Weighing the Cost of School Suspensions in Massachusetts

The New England Center for Investigative Reporting recently reported findings detailing disciplinary trends within the public education system of Massachusetts. According to the analysis, almost 200,000 school days were lost to out-of-school and in-school suspensions and expulsions during the 2009-2010 school year. The organization said that days lost to suspension or expulsions during the timeframe were equal to about 10 percent of the 172 million school days accumulated by the state’s nearly 1 million public school students. The analysis reports that while the Boston school system is more likely to expel students permanently, the Worchester school system ultimately totaled up more lost school days due to disciplinary actions, with approximately 5,000 lost school days compared to the capital city’s estimated 2,765. The analysis also found that more than 2,000 students, some as young as age 4, were suspended from the state’s early elementary programs, which entails pre-kindergarten to third grade classes.

JJIE Joins Investigative News Network

The JJIE.org is the newest member of the Investigative News Network, a consortium of more than 60 non-profit newsrooms in North America. “We are excited about having JJIE and Kennesaw State University as part of the network,” Kevin Davis the CEO and Executive Director of the INN said in a press release. “Juvenile justice issues are chronically underreported by the mainstream media and we are delighted to help bring high quality and persistent coverage of this important area.”

The INN counts among its members the Washington, D.C.- based Center for Public Integrity, National Public Radio, OpenScerets.org and the Alicia Patterson Foundation, New York-based ProPublica, the Berkeley, Calif.-based Center for Investigative Reporting and Minneapolis-based MinnPost.com to name a few.
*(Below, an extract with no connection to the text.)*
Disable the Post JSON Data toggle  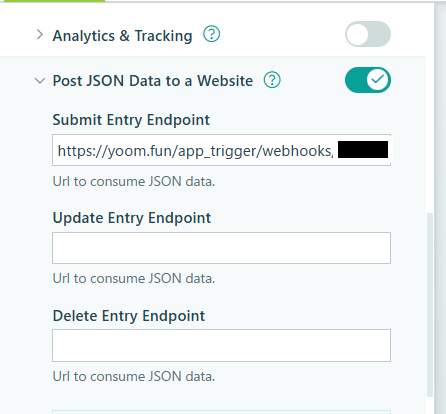click(x=368, y=80)
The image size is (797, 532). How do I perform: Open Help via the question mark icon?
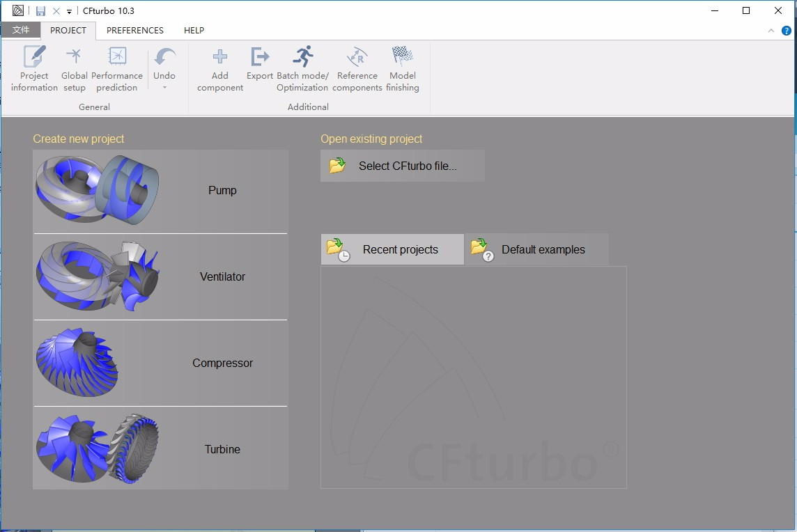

The stated mission of the Los Angeles-based INN is to help member "non-profit news organizations produce and distribute stories with the highest impact possible, and to become sustainable nonprofit organizations." “Joining the INN collaboration is a logical step in the JJIE.org’s movement into a national news organization covering youth justice issues,” said JJIE.org Executive Director Leonard Witt, who calls juvenile justice the civil rights issue of our time.